AIs are also perfectly capable of being trained on the scientific literature, enabling it to summarize the literature on a particular subject and perform a metaanalysis in a matter of minutes.  If well trained and given access to our databases, meta analyses could be updated immediately as dynamic information, instead of static information, as soon as new studies are published.


AI is also already being used for therapy, either directly or indirectly.  Patients could chat directly with an AI that is trained in supportive psychotherapy or something else.  There is nothing stopping therapists (especially the remote, texting variety) from using AI to generate responses to their patients, so that their job changes from being the therapist to merely screening the AI’s responses and taking over if things get weird.  I have read news stories about companies having to apologize to patients for using AI generated responses without the patient’s consent.  Some have argued that the perpetual shortage of behavioral health providers necessitates the use of technology like this.  But what if it is solving the wrong problem.  This might result in a greater provider gap.

## ENTRIES PROVIDED
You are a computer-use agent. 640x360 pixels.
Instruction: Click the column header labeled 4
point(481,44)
---
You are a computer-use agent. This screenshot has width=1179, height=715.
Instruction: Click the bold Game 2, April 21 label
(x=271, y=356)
* * *
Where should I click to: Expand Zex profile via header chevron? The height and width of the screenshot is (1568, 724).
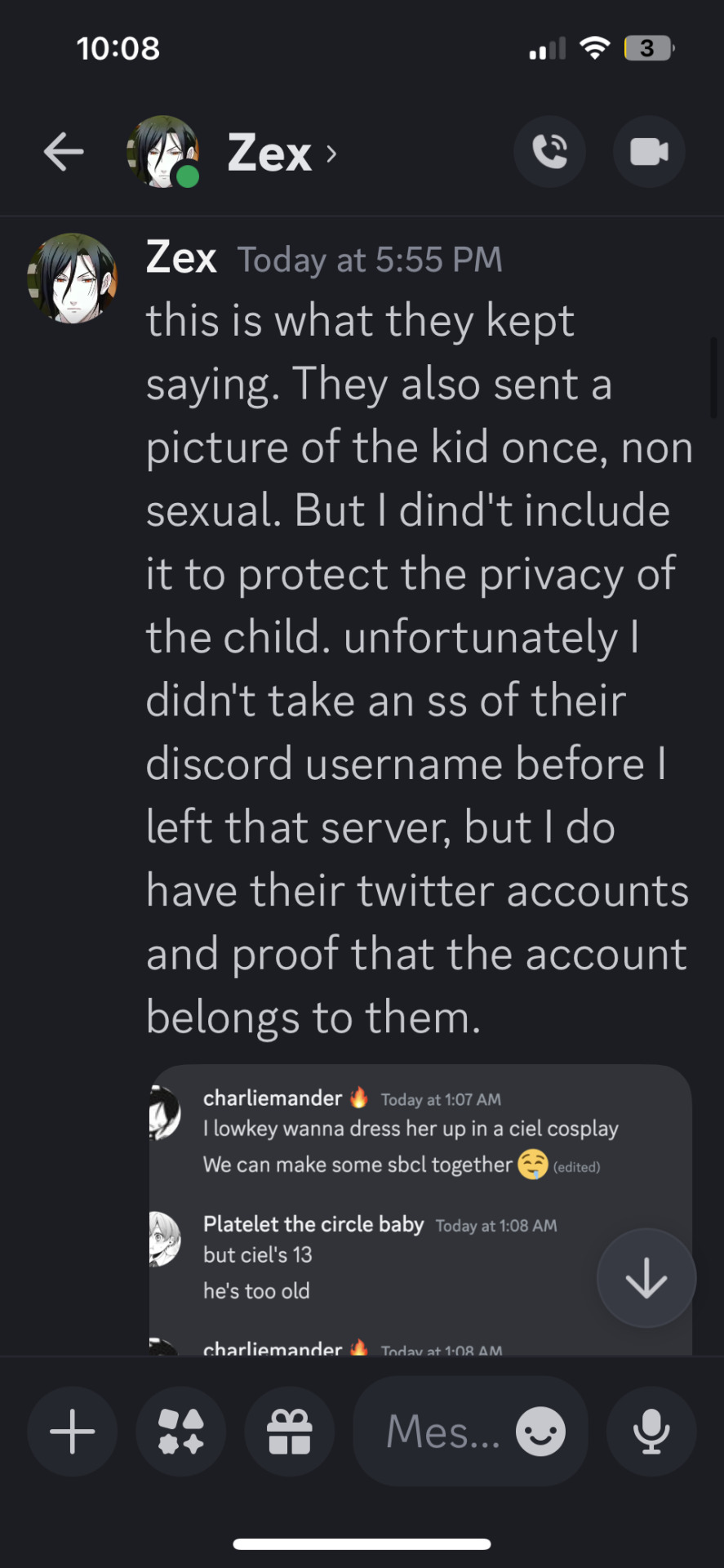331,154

## WORK REQUEST 1
In the passage about AI in scientific research and therapy, what have companies had to apologize to patients for?
## WORK REQUEST 2
Proceed with the passage about AI in scientific research and therapy, picking up right after its last sentence.

## TASK RESULT 1
Using AI-generated responses without the patient's consent.

## TASK RESULT 2
I think AI may one day make a great therapist for certain patients, especially manualized therapies.  Since transference and countertransference are the vehicles of psychoanalytic and psychodynamic therapy, I wonder how a patient would respond to an AI and vice versa.  In the next 10 years, there will be android style robots built whose expressions are nearly indistinguishable from humans.  Animation software can already do this on a screen.  Will that give AI a headway into psychodynamics?  Will AI take the place of most therapists?  For example, I can imagine that a patient could have daily or weekly therapy sessions with an AI, and then check in with their human therapist every month or six to discuss their progress.


The reason I think that this is feasible in the very near future is that our therapy’s effectiveness is already not stellar.  Neither is the effectiveness of most of the drugs that we use.  If AI replaces or augments therapy or can easily calculate what kind of medication a patient should try next, this is not doing patients a lot of new kind of good.  Where AI can make the most bang is in helping researchers develop new disease models and approaches to neuromodulation using therapy, drugs, devises, or things we have not thought of yet.  There is no way AI is going to figure this out from the data that we currently have, but it can help us better understand that data and coach us to ask the right questions about it and maybe even tell us what we need to know to be able to ask the right questions.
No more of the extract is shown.